After falling in decline and going out of business since the early 1990s, the hotel drew public attention only this month after Cairo authorities unveiled a plan to pull it down it in order to make room for a new hotel and a glitzy shopping mall.
The demolition order came in response to a request from its owner, the state-run Egyptian General Company for Tourism and Hotels that cited the current decrepit condition of the hotel for the controversial move.
“The building is dilapidated, threatening a humanitarian disaster until we demolish it,” Mamduh Rutab, the company’s deputy chairman, said.
Parts of the Continental were destroyed and rebuilt after a massive fire ripped through central Cairo in January 1952. The renovated hotel was later reopened for business by a member of the Free Officers, a group of young military who toppled the monarchy in Egypt.
The building suffered again in 1992 in a big earthquake that struck Egypt. The ceiling of the hotel’s ground floor collapsed last year.
The envisaged demolition is part of a 1 billion-pound (Dh208 million) scheme to construct a 250-room hotel that will still keep the façade of the old one. The process is scheduled to take three years. It is not clear yet when demolition will start.
The old hotel is listed among Cairo’s architectural landmarks, but not a heritage site due to the numerous changes the building has undergone over the years.
“This hotel is listed under the category C of Law No 144 for the year 2009 that designates buildings of distinct architecture, but allows their demolition and reconstruction of inner parts on condition the facades are kept in order to preserve architectural harmony of the surrounding area,” said Mohammad Abu Seda, who heads a governmental urban landscaping agency.

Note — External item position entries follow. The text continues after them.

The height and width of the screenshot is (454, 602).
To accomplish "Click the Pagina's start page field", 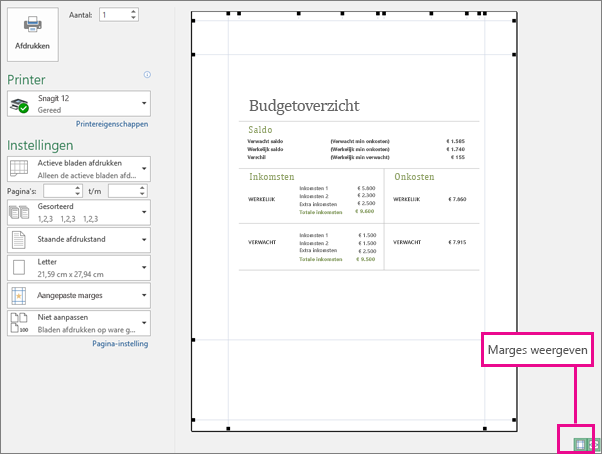I will [63, 191].
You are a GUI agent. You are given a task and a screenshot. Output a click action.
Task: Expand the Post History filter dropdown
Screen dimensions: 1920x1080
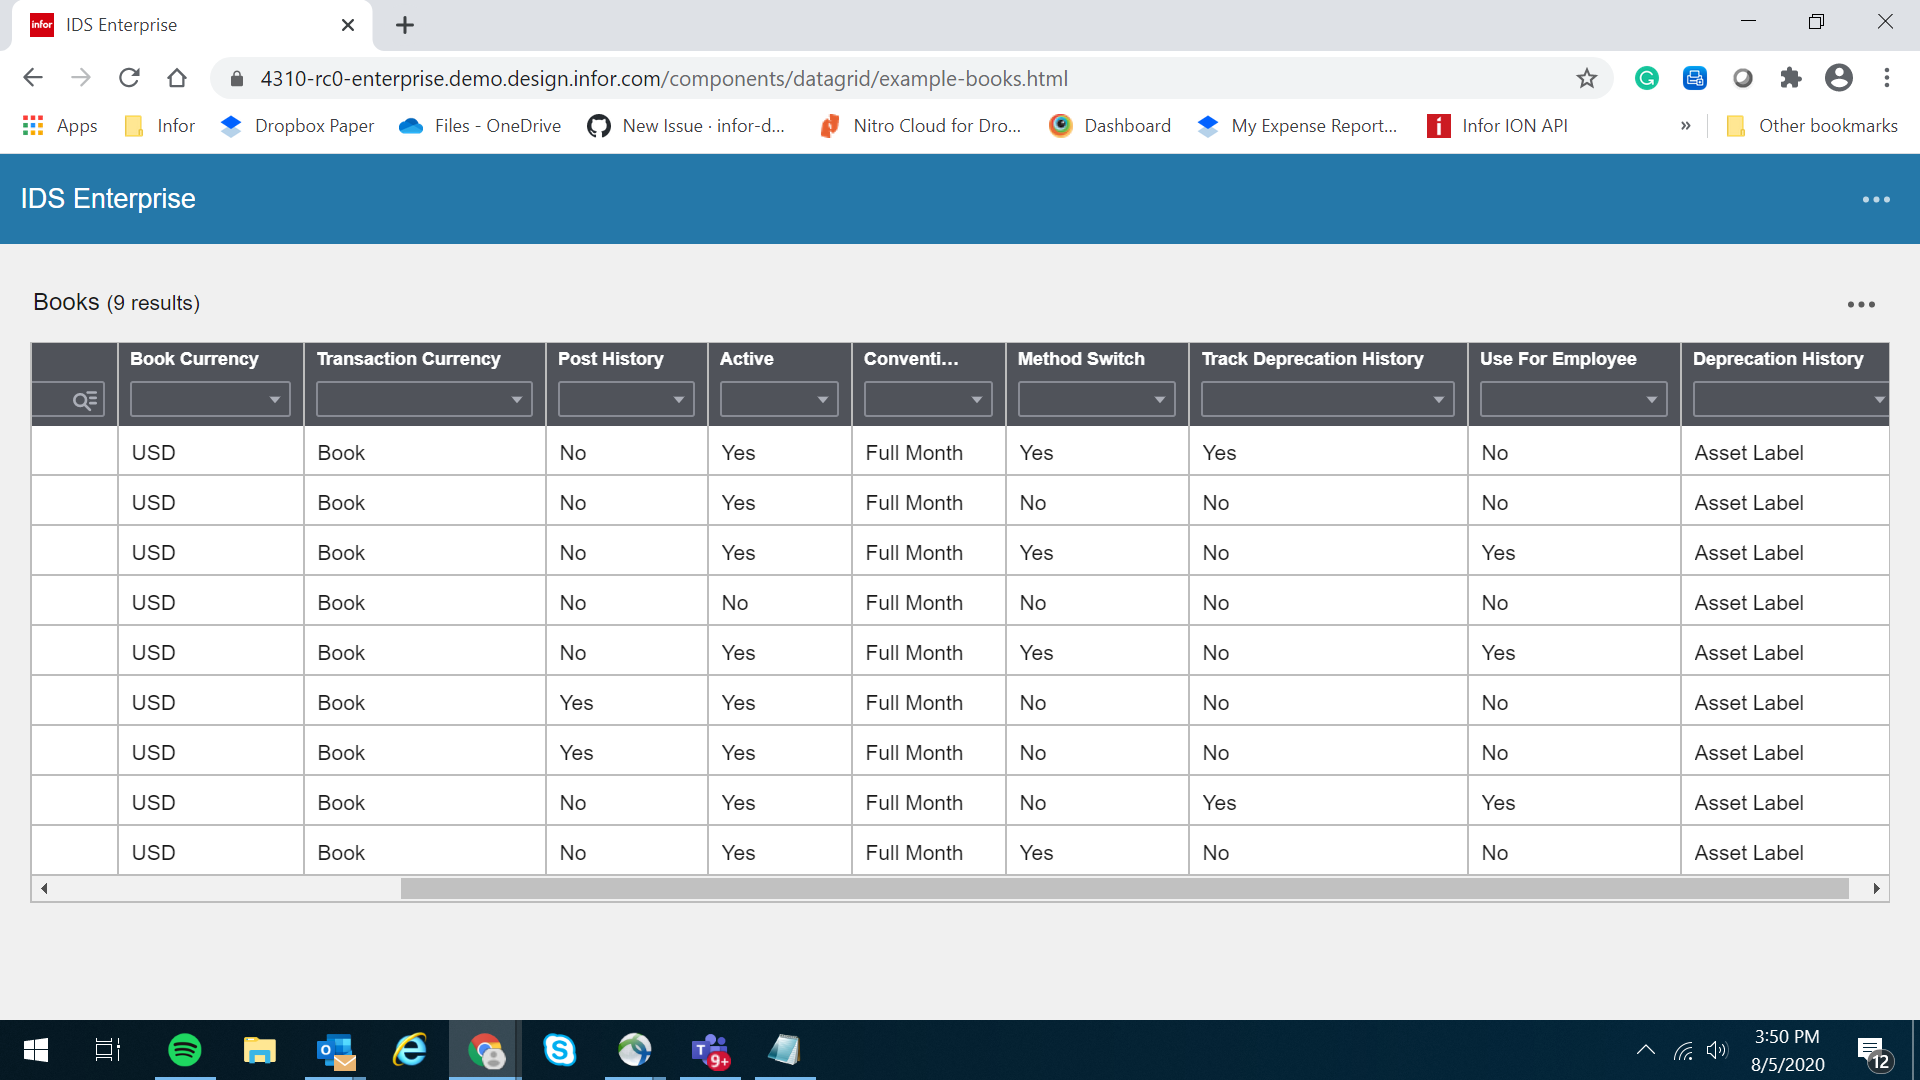click(626, 400)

“The decision to demolish the Continental was taken because the hotel includes rickety parts and ceilings that pose a serious threat,” he added.
The demolition plan has triggered a big controversy.
Egypt’s leading archaeologist Zahi Hawass is among the outspoken critics.
“The Continental is part of the heart of historic Cairo and must be preserved,” Hawass told private television station Al A’sama. ”Such hotels all over the world are not demolished, whatever their status.” He called on authorities to scrap the planned demolition and instead restore the hotel.
Online activists have meanwhile slammed the envisaged reconstruction of the hotel, calling it a “crime against history”
“Officials should stop distorting our history and learn a lesson from the Opera Garage,” wrote a critic named Sameh on Facebook. He was referring to an eyesore multi-storey garage that replaced the burnt-down Opera House, a few metres from the Continental.
“How can we destroy an invaluable part of our history in the name of renewal?” posted another critic named Marwa.
“Any other country would have not waited for so long and left such a historic hotel, visited by famous personalities, to fall victim to neglect,” she added.
Thomas Edward Lawrence, a British military officer known as Lawrence of Arabia, is known to have stayed at the Continental in 1914.
Another celebrity was Lord Carnarvon, who funded the excavation of King Tut’s tomb in Luxor.
In 1925, Egypt’s then King Fouad I arbitrarily dissolved the parliament hours after its inauguration session. In defiance, the lawmakers met and announced that the dissolution decree was invalid. Their meeting place? Where else, but the Continental.